Pedo-Hunter : la traque des pédophiles qui bascule dans la violence

Pedo-Hunter : la traque des pédophiles qui bascule dans la violence

Contexte et acteurs du phénomène de pédohunting en Suisse

Ce reportage s’intéresse au phénomène surnommé pédohunting en Suisse, centré sur un collectif qui affirme partir en action chaque week-end pour traquer des pédophiles présumés. À la tête de ces opérations se trouve un homme connu sous le pseudonyme Yannick, qui organise ces actions et se fait passer sur Internet pour une jeune fille de 14 ans afin d’entrer en contact avec des hommes.

Lorsque l’intérêt est manifeste, une rencontre est évoquée, le plus souvent dans des zones forestières situées en périphérie urbaine.

Rencontre avec les chasseurs en forêt

Au lieu d une rencontre avec une jeune fille, l’homme présumé pédocriminel se retrouve face à un groupe d’adolescents masculins, parfois armés et masqués, prêts à intervenir. Les actions sont filmées et les vidéos publiées en ligne pour présenter l’intervention comme une dissuasion selon les organisateurs.

Selon les chiffres avancés par les porte-paroles, l’objectif serait de dissuader les pédophiles. Le chercheur Jérôme Endrass rappelle toutefois que ce type de dissuasion ne permet pas d’empêcher les actes, et que la peur d’être arrêté par la police peut avoir un effet limité.

Yannick affirme que ces actions se déroulent dans l’ensemble du pays et que la participation serait d’environ une centaine de personnes, chiffre qui peut prêter à caution.

Des vidéos de passages à tabac comme moyen de dissuasion

Une des vidéos montre un homme brutalement battu; l’équipe affirme que si la vidéo devient virale, d’autres pédophiles la verront et craindront de rencontrer de nouveaux enfants. « Nous voulons rencontrer les pédophiles et les tabasser », déclare Yannick. Le reportage précise toutefois que cette approche est contestée par les experts: « La dissuasion ne permet pas d’empêcher de tels actes. »

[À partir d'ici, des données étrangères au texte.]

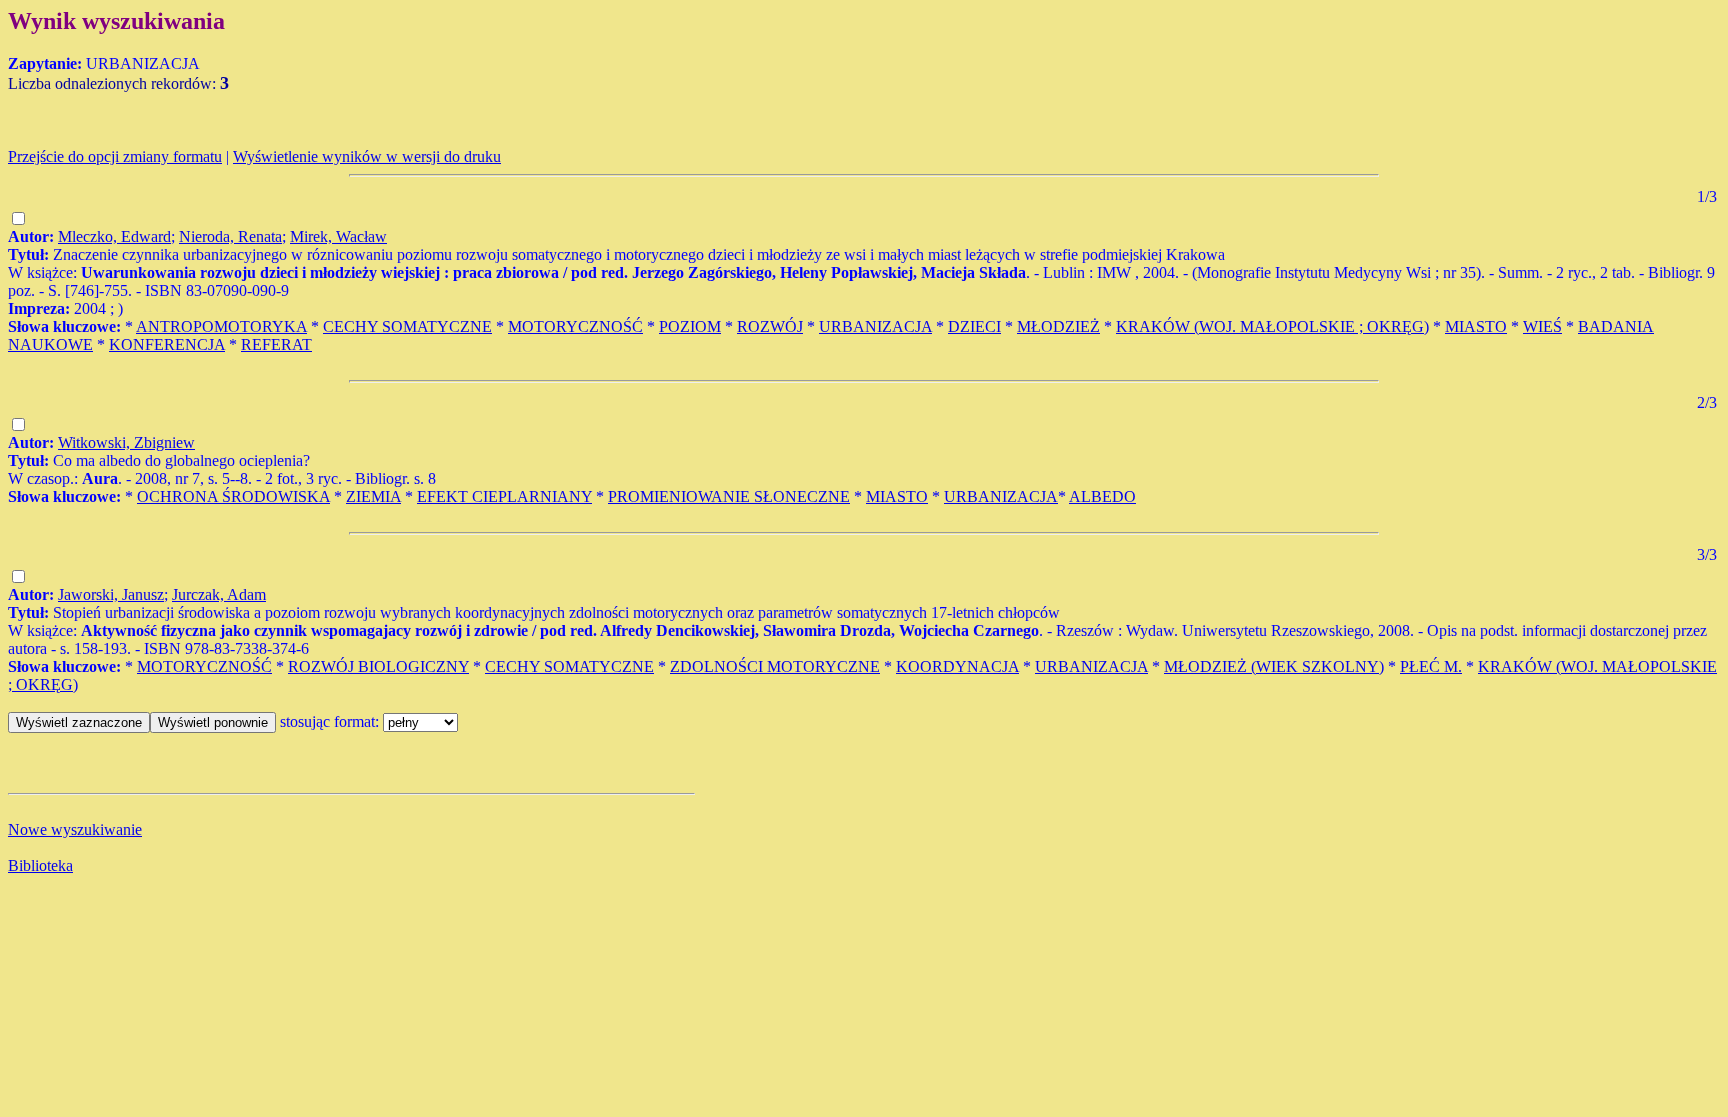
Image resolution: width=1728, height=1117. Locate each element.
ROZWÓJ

Selon SRF Impact, l’enquête a permis de s’infiltrer dans plusieurs chats Telegram du groupe. L’un d’eux comptait plus de 200 membres mais était inactif; un autre en réunissait environ une douzaine. Des messages et des symboles d’extrême droite circuleraient dans ces échanges.

Idéologie et liens avec l’extrême droite

Le lien entre ce mouvement et l’extrême droite n’est pas une coïncidence: selon le chercheur en extrémisme Jérôme Endrass, l’argument de la protection de l’enfance est instrumentalisé depuis des siècles. « Déjà au Moyen Âge, on prétendait que les communautés juives massacraient des enfants chrétiens ». Aujourd’hui encore, des groupes d’extrême droite reprennent cette rhétorique: la prétendue lutte contre les pédophiles sert de couverture pour semer la haine et justifier la violence. La figure du protecteur d’enfants devient ainsi un bouclier moral pour des ennemis idéologiques.

Peu après la confrontation dans la forêt, Yannick a quitté le chat et le groupe aurait été supprimé peu de temps après; un nouveau groupe serait probablement créé pour planifier la prochaine action.